╭─ PASAJE
Mientras tanto, The Displaced recoge voces poderosas, de escritores que fueron ellos mismos refugiados. Joseph Azam, de Afganistán, habla del largo proceso de autotransformación que le llevó a dar forma a su nombre de una manera más estadounidense. David Bezmozgis, procedente de la Unión Soviética, se instaló en Canadá, donde describe cómo practicó una silenciosa solidaridad con un nuevo refugiado que intentaba obtener permiso para quedarse. Fatima Bhutto, nacida en Afganistán de padre pakistaní de importante linaje político, se somete a una versión de realidad virtual de las experiencias de los refugiados, y se descubre inesperadamente conmovida. Thi Bui, que huyó de la guerra de Vietnam para venir a Estados Unidos, considera el equipaje y los fragmentos de la vida de los refugiados a través de imágenes de trazo nítido. Ariel Dorfman dejó Chile y se instaló en Carolina del Norte, donde desdeña la política de Donald Trump y encuentra esperanza en un supermercado panlatinoamericano. Lev Golinkin, un refugiado judío soviético que acaba en Viena, describe la lucha cotidiana por conservar la humanidad a medida que la experiencia del refugiado le convierte a uno en un fantasma. Reyna Grande, que llegó a Estados Unidos como inmigrante indocumentada procedente de México, plantea la cuestión fundamental de las definiciones: ¿qué convierte a alguien en refugiado y qué en inmigrante?

Meron Hadero, que llegó de niña a Alemania desde Etiopía, regresa a Alemania de adulta para reivindicar las experiencias de desplazamiento y migración que no recuerda. Aleksander Hemon, un bosnio de Chicago, relata las experiencias de un compatriota que tuvo la desgracia de vivir una vida épica. Joseph Kertes, refugiado judío de Hungría, describe la singular condición de Canadá como país de forasteros, al lado pero no del todo como Estados Unidos (en el buen sentido). Porochista Khakpour ofrece una autobiografía precisa de su viaje de Irán a Estados Unidos, incluida la precaria condición de ser musulmana, morena y estadounidense en tiempos de guerra. Marina Lewycka, nacida en un campo de "desplazados" de padres ucranianos, se instaló en el Reino Unido y adquirió una cómoda identidad inglesa, hasta que el creciente sentimiento antiinmigración le hizo cuestionar esa identidad. Maaza Mengiste, escritora estadounidense originaria de Etiopía, se encuentra en un café italiano, observa por la ventana a un joven emigrante negro afligido y siente el dolor de su conexión con él y con tantos otros obligados a desplazarse.

Dina Nayeri, nacida en Irán, criada en Estados Unidos y residente en el Reino Unido, cuestiona la idea generalizada de que los refugiados deben estar agradecidos y demuestra que la gratitud es una trampa. Vu Tran, un refugiado vietnamita que llegó a Oklahoma, ofrece una taxonomía de las múltiples facetas del refugiado: huérfano, actor, fantasma. Novuyo Rose Tshuma, cuya familia se marchó de Zimbabue a una Sudáfrica hospitalaria y hostil a la vez, describe el miedo del refugiado a la persecución como un deseo de ser excepcional y, por tanto, aceptable. Kao Kalia Yang, una refugiada hmong cuya familia llegó de Laos a Minnesota, se detiene en el recuerdo de cómo los niños refugiados de su campo luchaban y peleaban por sobrevivir.
╰─
╭─ LISTA DE ENTRADAS
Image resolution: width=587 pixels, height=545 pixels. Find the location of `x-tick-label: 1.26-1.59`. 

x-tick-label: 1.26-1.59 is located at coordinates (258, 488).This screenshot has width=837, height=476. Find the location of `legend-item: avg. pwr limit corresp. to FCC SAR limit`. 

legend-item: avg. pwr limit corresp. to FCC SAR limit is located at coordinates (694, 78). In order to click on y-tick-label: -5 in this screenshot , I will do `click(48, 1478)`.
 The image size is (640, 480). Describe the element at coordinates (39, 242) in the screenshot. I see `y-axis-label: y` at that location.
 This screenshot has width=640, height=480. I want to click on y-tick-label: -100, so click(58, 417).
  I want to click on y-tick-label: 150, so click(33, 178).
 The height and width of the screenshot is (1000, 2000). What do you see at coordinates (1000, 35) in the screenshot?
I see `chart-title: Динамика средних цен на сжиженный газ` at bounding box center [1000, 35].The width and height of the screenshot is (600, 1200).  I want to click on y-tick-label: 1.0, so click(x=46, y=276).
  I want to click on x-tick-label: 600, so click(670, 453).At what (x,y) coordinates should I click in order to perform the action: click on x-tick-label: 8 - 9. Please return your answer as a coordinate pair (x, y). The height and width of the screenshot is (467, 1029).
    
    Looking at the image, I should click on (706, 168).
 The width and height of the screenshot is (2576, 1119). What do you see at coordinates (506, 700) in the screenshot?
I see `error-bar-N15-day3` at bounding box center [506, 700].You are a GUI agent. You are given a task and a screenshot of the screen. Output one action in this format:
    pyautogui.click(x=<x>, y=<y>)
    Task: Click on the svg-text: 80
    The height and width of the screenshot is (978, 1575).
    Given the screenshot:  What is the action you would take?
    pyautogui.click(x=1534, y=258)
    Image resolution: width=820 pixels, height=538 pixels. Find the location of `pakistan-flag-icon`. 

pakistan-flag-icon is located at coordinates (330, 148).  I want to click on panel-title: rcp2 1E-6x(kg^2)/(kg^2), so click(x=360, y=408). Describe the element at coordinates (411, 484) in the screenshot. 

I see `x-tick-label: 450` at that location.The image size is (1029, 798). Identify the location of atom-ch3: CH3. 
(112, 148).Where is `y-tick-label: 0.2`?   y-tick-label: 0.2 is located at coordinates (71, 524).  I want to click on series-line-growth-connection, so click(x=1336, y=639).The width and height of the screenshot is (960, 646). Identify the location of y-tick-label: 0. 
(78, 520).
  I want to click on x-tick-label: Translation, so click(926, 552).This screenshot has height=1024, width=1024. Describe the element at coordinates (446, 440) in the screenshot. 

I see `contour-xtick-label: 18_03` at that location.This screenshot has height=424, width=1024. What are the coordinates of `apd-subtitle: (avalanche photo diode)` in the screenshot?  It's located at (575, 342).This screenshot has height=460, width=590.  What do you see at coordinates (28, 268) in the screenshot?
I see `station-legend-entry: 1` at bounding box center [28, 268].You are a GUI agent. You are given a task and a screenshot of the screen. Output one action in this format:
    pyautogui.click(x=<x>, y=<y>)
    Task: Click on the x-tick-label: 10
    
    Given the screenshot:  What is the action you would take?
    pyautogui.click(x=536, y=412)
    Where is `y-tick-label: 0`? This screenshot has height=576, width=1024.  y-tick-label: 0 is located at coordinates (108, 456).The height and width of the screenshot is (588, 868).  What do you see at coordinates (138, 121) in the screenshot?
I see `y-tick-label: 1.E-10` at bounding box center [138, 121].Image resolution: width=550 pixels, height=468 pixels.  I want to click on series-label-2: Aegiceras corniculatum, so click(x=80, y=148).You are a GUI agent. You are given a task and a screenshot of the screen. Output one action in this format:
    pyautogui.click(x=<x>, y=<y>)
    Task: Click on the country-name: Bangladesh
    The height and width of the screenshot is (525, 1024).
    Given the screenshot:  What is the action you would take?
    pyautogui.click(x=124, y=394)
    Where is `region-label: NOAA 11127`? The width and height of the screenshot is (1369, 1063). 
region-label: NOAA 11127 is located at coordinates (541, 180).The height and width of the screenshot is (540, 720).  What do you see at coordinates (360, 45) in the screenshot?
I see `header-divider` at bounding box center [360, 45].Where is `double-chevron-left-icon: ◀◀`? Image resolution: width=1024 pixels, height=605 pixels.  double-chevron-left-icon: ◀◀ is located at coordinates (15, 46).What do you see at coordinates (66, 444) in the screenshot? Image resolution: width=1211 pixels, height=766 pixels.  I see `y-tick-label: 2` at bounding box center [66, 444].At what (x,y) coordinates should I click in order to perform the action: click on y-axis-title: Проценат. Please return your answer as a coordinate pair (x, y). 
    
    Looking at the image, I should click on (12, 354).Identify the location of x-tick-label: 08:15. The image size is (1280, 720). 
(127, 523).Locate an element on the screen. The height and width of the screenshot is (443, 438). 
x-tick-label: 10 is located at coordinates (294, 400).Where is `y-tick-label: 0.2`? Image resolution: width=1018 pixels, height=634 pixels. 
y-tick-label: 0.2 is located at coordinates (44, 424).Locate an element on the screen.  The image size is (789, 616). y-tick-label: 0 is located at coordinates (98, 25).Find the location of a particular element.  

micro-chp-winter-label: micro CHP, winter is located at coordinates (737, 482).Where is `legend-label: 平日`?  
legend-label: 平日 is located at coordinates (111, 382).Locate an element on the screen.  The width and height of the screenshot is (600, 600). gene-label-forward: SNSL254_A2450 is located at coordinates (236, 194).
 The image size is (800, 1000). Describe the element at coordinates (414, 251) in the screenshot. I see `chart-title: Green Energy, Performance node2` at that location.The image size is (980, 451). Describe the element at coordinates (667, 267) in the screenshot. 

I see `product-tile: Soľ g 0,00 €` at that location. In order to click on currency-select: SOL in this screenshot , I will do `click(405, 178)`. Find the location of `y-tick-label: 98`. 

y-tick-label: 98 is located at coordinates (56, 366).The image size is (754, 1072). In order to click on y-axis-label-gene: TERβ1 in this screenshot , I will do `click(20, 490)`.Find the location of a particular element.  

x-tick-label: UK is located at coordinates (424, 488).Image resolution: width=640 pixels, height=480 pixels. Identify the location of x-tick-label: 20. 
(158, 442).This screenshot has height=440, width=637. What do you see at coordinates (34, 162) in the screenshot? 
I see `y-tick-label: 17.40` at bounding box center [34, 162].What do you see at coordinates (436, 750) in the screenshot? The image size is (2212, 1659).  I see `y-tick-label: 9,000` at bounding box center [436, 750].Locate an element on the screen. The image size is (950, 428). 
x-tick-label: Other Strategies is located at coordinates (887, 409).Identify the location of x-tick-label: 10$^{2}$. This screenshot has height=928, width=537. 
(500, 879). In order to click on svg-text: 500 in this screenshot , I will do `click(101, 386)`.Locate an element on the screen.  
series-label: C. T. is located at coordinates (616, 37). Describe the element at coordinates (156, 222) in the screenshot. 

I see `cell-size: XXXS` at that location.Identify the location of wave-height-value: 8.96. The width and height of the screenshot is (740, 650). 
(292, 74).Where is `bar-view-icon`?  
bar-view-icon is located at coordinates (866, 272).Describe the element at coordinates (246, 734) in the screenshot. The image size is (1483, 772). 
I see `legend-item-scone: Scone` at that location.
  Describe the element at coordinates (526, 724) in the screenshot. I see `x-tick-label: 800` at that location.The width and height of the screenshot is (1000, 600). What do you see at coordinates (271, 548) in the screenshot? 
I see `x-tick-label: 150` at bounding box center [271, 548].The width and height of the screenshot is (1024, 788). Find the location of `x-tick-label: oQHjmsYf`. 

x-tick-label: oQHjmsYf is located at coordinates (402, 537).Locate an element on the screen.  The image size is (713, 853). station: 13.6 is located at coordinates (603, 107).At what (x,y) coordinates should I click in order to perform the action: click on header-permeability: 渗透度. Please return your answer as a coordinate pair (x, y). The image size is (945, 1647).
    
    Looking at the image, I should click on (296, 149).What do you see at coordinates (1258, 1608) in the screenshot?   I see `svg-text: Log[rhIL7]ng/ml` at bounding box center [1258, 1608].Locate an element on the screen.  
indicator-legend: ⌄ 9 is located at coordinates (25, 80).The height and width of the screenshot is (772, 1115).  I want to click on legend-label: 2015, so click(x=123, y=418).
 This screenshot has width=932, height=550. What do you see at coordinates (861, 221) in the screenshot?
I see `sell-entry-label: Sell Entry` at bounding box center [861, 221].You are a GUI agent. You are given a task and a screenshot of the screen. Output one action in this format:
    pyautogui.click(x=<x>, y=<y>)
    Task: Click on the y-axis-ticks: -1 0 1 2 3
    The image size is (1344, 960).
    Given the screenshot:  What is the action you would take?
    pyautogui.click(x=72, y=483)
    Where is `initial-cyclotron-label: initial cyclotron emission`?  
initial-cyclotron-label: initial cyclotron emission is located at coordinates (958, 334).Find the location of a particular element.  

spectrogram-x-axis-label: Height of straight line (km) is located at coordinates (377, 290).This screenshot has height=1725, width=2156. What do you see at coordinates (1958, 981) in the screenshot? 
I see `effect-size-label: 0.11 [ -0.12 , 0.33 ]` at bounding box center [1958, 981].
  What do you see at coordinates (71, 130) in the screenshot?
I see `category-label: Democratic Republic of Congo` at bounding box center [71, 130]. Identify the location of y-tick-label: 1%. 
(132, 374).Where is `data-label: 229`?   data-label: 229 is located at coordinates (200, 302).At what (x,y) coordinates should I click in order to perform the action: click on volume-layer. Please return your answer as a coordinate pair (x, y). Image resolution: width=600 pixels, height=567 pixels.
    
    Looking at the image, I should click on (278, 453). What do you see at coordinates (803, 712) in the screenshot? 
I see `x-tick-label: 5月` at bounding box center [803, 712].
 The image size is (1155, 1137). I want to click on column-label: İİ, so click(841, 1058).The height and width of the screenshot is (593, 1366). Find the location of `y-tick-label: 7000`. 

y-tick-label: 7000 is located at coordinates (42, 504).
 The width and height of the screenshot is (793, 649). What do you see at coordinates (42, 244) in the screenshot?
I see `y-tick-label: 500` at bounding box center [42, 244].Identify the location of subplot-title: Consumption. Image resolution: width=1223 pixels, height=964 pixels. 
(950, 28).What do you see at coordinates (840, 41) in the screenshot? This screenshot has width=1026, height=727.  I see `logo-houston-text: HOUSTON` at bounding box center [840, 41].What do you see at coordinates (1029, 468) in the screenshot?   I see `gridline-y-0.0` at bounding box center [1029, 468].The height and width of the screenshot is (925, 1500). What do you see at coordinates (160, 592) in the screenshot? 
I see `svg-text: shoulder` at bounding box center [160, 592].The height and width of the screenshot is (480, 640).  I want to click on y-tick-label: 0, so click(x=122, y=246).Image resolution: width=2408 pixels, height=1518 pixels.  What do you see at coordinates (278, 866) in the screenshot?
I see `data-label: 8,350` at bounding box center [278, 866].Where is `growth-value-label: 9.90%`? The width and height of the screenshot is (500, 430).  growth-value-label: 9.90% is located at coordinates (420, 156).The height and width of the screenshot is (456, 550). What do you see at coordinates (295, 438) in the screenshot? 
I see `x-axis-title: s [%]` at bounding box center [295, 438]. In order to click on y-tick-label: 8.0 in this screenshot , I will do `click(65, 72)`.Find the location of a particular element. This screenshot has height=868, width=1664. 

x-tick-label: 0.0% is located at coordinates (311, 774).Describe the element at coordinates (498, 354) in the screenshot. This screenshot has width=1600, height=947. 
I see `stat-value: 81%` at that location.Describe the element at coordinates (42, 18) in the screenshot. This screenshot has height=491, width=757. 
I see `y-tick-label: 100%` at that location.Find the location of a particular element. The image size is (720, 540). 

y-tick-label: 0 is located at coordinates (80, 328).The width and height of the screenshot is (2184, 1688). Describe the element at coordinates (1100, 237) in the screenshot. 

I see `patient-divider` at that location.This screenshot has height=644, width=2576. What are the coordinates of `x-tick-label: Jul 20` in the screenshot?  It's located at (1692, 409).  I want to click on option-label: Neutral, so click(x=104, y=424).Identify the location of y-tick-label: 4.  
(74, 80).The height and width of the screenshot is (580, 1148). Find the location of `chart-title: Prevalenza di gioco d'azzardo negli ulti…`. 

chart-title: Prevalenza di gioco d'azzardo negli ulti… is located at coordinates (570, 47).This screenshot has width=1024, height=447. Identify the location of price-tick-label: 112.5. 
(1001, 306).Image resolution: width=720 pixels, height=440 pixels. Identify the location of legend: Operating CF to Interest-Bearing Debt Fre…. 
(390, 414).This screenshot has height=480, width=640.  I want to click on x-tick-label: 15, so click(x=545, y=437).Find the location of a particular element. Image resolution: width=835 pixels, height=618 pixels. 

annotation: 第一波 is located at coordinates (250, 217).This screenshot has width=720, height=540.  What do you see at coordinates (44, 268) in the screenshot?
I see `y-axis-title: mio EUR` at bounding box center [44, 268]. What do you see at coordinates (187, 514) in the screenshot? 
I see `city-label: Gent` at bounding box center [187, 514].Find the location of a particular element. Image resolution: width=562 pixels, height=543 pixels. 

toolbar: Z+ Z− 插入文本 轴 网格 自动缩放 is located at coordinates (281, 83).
╰─
[TU TAREA] Indica si cada afirmación concuerda con el pasaje: (a) David Bezmozgis se instaló en Canadá; (b) Vu Tran llegó a Minnesota; (c) Dina Nayeri sostiene que los refugiados deben mostrarse agradecidos. Responde sí o no y cita textualmente las palabras del pasaje que lo deciden.

[SOLUCIÓN ESCRITA]
(a) Sí: "procedente de la Unión Soviética, se instaló en Canadá".
(b) No: "Vu Tran, un refugiado vietnamita que llegó a Oklahoma".
(c) No: "cuestiona la idea generalizada de que los refugiados deben estar agradecidos y demuestra que la gratitud es una trampa".